Nie pisałam o tym , ale jedna z moich blogowych koleżanek, z którą nawiązałyśmy
kontakt w realu, jest moją sąsiadką z okresu, gdy obie byłyśmy jeszcze oseskami.
Ona mieszkała w tamtej dzielnicy rok zaledwie, ja do ukończenia 21 roku życia.
Czekamy teraz aż wreszcie przeszkody w postaci chorób przestaną nas obie
gnębić  ( a gnębią nas na zmianę) i pojedziemy zobaczyć jak wyglądają teraz tamte
strony.
Ten rok jest wielce rocznicowym rokiem , bo:   100-lecie wybuchu pierwszej wojny
światowej, 75-lecie początku drugiej, 25-lecie upadku komunizmu, 10-lecie
rozszerzenia Unii Europejskiej na wschód i nasza, wielce okrągła i wypasiona
rocznica ślubu.
W dniu ślubu byłam pewna, że jak większość pań w mojej rodzinie "wyjdę za mąż,
zaraz wrócę". A tu taki numer!  "Znając ciebie, to się nie miesci w głowie"- jak
powiedziała jedna z moich życzliwych koleżanek.

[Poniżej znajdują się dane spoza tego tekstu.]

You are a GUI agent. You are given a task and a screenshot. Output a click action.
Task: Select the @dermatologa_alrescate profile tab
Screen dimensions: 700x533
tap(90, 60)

I, żeby nie było niedomówień - czasem narzekam, jojczę, ale wiem, że  w gruncie
rzeczy jestem szczęściarą . Dwa razy wyciągnięto mnie z bardzo ciężkich chorób,
raz uciekłam na drugą stronę tęczy, ale wróciłam, marzyłam o córce i ją mam i jest
to wielce udany model kobiety, poza tym jestem z człowiekiem, którego wybrałam
w bardzo młodym wieku.
I to tyle "pourodzinowych" rozważań.